(Dataset items)
>> Start

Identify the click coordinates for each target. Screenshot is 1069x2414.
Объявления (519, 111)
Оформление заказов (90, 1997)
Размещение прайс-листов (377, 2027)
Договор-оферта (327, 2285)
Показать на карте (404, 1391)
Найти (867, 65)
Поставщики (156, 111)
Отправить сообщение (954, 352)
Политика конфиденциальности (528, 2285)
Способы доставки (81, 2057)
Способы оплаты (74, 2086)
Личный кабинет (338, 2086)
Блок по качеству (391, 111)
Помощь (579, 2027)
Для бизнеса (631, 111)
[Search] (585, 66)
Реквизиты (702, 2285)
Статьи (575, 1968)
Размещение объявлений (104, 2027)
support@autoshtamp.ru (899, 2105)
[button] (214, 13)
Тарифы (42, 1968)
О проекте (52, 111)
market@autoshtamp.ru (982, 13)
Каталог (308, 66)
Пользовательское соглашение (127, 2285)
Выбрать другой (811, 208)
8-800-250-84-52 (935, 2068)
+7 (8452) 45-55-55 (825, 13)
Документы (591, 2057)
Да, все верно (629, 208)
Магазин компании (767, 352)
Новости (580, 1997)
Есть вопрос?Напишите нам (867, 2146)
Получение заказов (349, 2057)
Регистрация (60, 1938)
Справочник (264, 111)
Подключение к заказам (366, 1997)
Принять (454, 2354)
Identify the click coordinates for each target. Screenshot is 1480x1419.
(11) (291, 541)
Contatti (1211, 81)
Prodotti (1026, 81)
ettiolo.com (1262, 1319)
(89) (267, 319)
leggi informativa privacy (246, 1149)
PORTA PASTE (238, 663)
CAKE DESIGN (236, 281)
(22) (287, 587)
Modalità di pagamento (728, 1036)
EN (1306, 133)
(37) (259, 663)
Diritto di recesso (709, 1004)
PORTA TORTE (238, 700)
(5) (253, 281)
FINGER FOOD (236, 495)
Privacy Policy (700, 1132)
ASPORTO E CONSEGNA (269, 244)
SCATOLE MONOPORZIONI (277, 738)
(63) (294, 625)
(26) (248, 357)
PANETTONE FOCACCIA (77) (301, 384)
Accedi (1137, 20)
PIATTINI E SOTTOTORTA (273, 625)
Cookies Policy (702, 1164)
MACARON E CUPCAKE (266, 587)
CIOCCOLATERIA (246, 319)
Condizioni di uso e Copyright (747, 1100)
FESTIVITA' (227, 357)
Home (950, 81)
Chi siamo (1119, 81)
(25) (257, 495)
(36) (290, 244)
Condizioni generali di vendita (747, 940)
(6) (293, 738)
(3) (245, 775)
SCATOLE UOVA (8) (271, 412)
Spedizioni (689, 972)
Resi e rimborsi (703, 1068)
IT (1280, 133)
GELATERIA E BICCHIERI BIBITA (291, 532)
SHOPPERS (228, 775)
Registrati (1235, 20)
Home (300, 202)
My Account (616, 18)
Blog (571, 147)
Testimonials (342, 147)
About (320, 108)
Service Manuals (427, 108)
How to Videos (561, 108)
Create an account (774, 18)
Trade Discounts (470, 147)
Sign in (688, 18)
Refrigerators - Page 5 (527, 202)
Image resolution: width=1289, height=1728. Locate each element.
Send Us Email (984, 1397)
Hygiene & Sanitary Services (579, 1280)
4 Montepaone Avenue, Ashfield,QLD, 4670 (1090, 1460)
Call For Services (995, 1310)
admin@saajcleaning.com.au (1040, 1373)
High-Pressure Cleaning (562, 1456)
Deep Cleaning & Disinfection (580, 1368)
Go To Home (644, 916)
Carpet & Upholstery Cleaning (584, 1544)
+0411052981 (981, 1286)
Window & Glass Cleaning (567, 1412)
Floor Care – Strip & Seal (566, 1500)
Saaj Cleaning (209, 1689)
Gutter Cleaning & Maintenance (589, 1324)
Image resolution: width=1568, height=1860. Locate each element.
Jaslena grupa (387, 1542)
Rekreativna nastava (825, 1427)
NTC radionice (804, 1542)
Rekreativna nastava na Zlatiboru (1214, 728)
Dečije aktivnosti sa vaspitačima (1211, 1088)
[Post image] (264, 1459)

>> End

[EXERCISE DETAILS]: Reproduce, word for word, the records from the line containing "(6) (293, 738)" up to and including the line containing "Service Manuals (427, 108)".

[COMPLETE OUTPUT]:
(6) (293, 738)
(3) (245, 775)
SCATOLE UOVA (8) (271, 412)
Spedizioni (689, 972)
Resi e rimborsi (703, 1068)
IT (1280, 133)
GELATERIA E BICCHIERI BIBITA (291, 532)
SHOPPERS (228, 775)
Registrati (1235, 20)
Home (300, 202)
My Account (616, 18)
Blog (571, 147)
Testimonials (342, 147)
About (320, 108)
Service Manuals (427, 108)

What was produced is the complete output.